SOURCE DATA ->
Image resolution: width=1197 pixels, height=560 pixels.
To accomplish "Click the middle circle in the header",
---
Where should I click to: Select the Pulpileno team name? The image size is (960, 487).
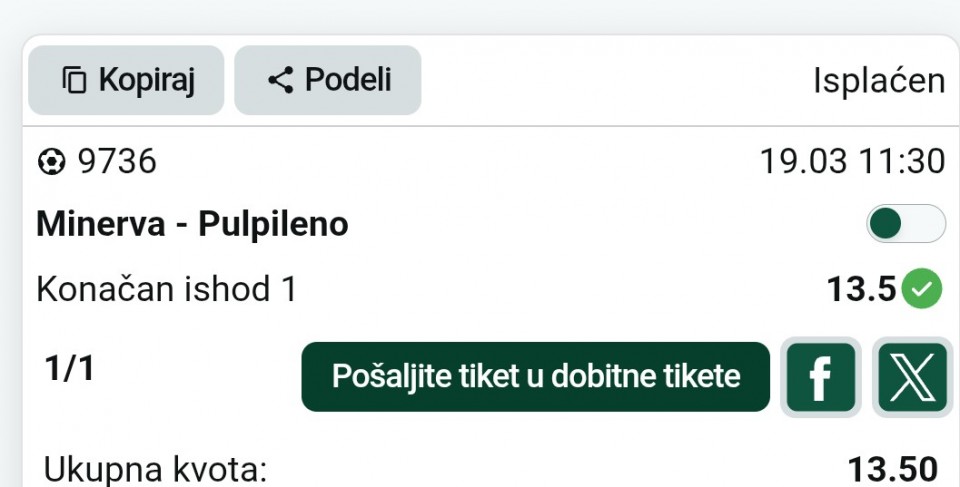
---
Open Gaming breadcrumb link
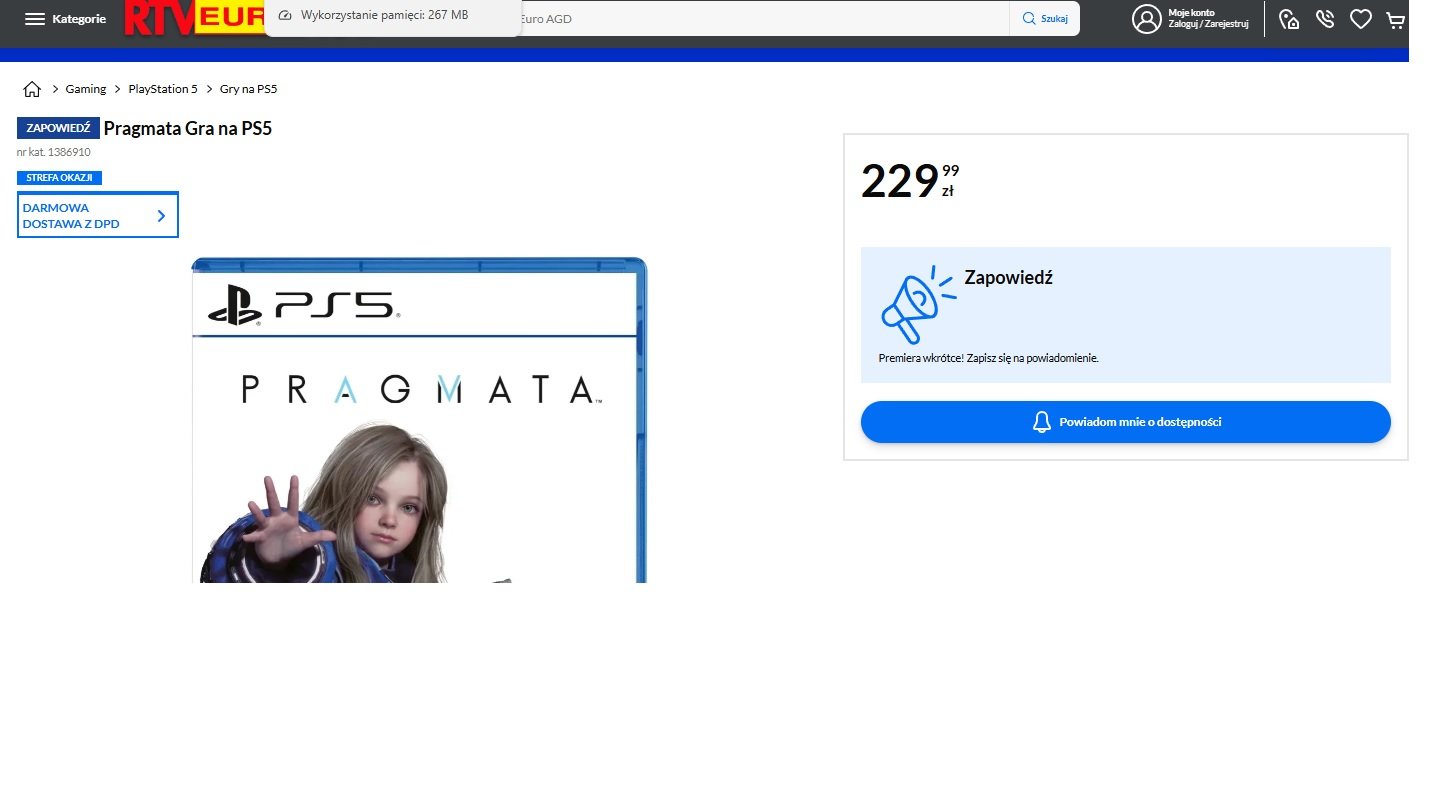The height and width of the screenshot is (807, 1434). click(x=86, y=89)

WHAT YOU WILL DO -> Take the lines above from the one containing "Image resolution: width=1197" down to the one containing "the middle circle", and transcribe them exactly, both ends included.

TASK SOLUTION ->
Image resolution: width=1197 pixels, height=560 pixels.
To accomplish "Click the middle circle in the header",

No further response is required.